I literally can't deal with my life right now.
First and foremost of course is the BAR. Its so much to remember and I just can't get myself motivated enough to study as much as I should because I feel like it won't make a difference.
This leads to the next thing which is DH's job situation. He has been out of work since January and although he had one contract job that task is over with now. He finally got an interview last week, but they decided to hire someone with more experience. DH also has a JD and he passed the BAR the first time, but this has not lead to any great employment opportunities instead it has seemed to shut doors in his face. He has even considered taking it off his resume. This is why the BAR just seems to be pointless to me at this point.
So we are rapidly running out of money and DH and I both have student loans to pay. Throughout this entire process even when he had a job making very little money he paid his student loan payment in full. I have no idea why he did that and I think he needs to talk to his lender and get the payments reduced.
And now I have my loans coming due very soon. I just don't know what to do about all this.
Oh and my Honey (my Gamma who is recovering from cancer surgery - her husband) was just diagnosed with Prostate Cancer. Luckily it doesn't seem to have spread, but he also has dementia and my Gamma refuses to put him in a home and instead wants to take care of him. They only recently got a lady to come and assist them.

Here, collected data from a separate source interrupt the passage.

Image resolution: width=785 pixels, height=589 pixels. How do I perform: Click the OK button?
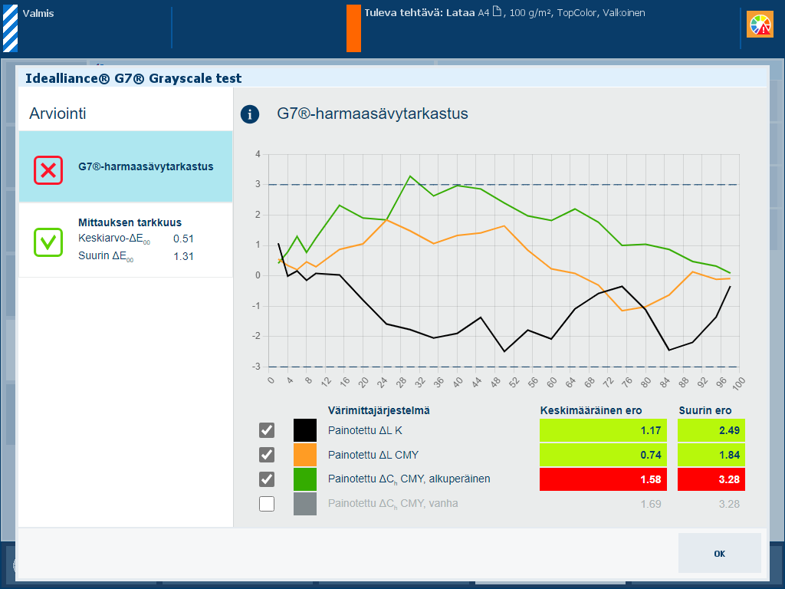pyautogui.click(x=719, y=553)
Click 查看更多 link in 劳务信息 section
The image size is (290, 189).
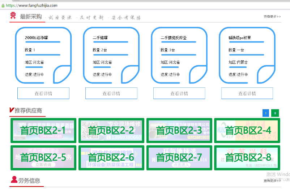[x=272, y=180]
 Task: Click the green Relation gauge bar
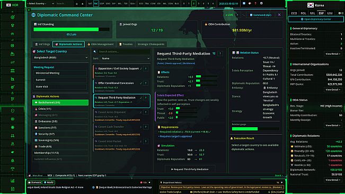pos(245,129)
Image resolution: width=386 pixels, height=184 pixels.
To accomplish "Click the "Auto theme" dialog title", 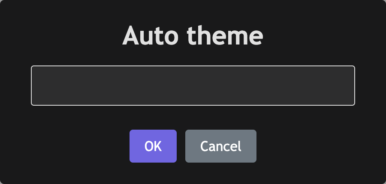I will click(193, 36).
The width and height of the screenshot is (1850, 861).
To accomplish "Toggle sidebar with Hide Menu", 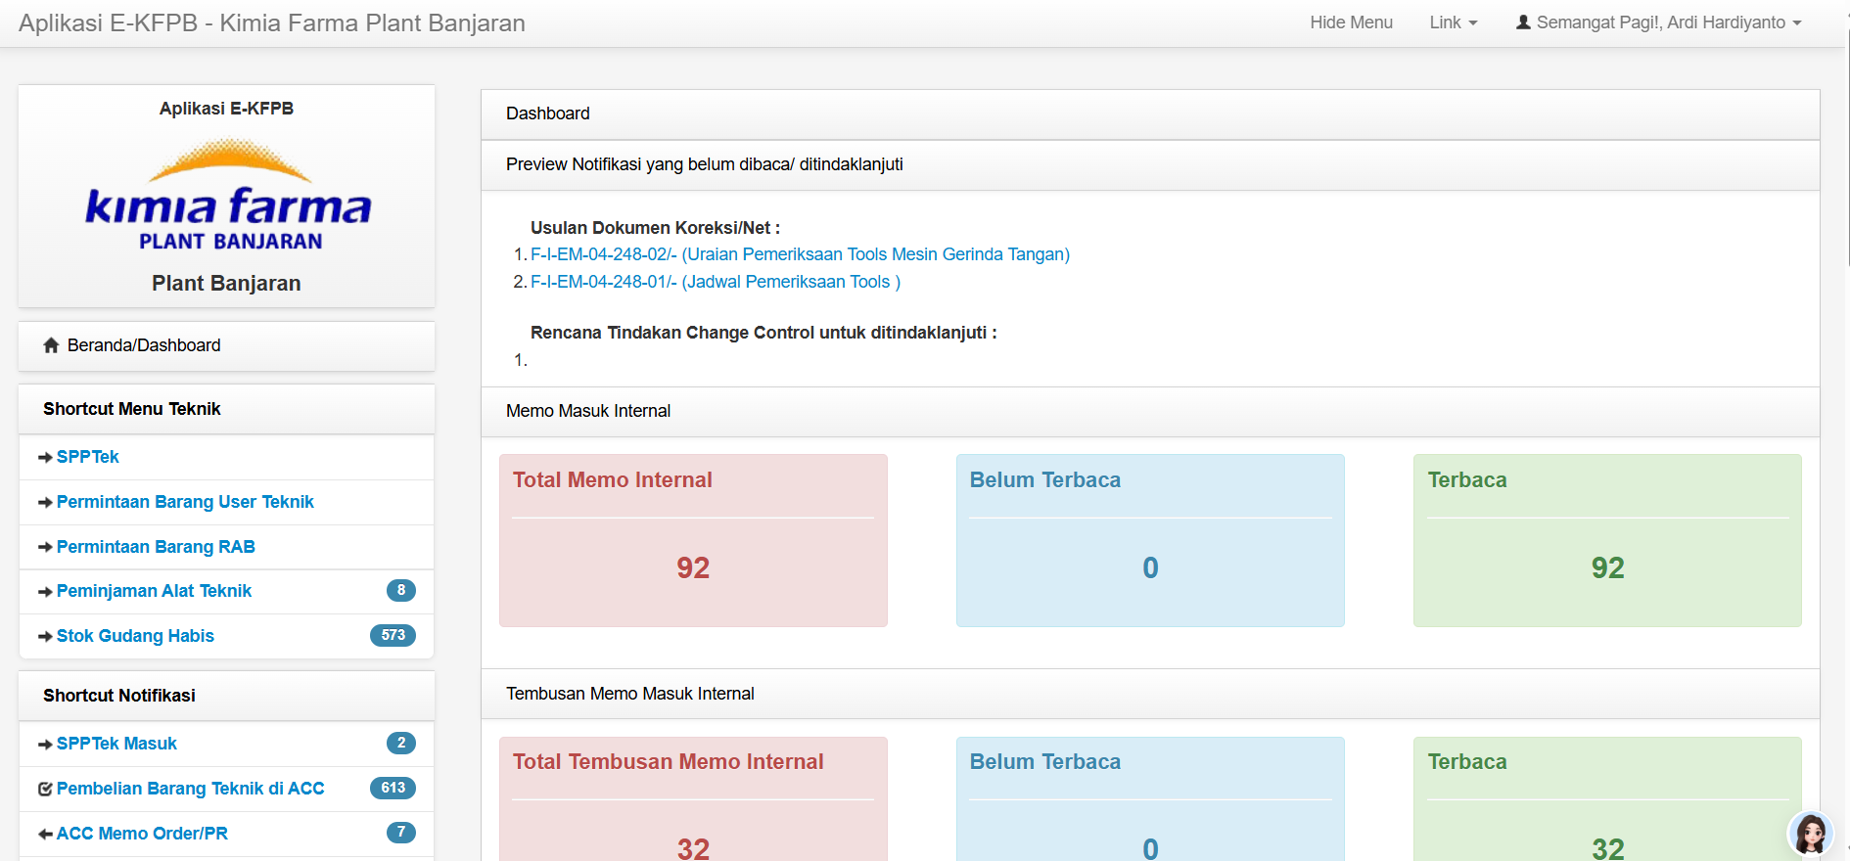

Oh and did I mention the Oil Spill. My Dad works in the oil industry. He does engineering work (he doesn't have a degree) for oil rigs. This moratorium has already made the company lose one big job. So now, on top of everything else, I have to worry if my Dad is going to lose his job. If he did, I would have to pay for even more bills that I don't pay now like my car insurance, maintenance on my car, my cell phone and my medical insurance.
I just keep wondering why I did everything right in my life.
I would never have gone to the law school I went to and incurred the loans I did if I had known how terrible the economy would be once I got out. I did not bust my ass my entire life in order to be poor and jobless.
Oh yeah and to top it all off I'm fat for the first time in my life. And I can't buy new clothes I can fit in because I don't have any money.
Things really need to turn around soon or I'm not going to be able to hold my head above water.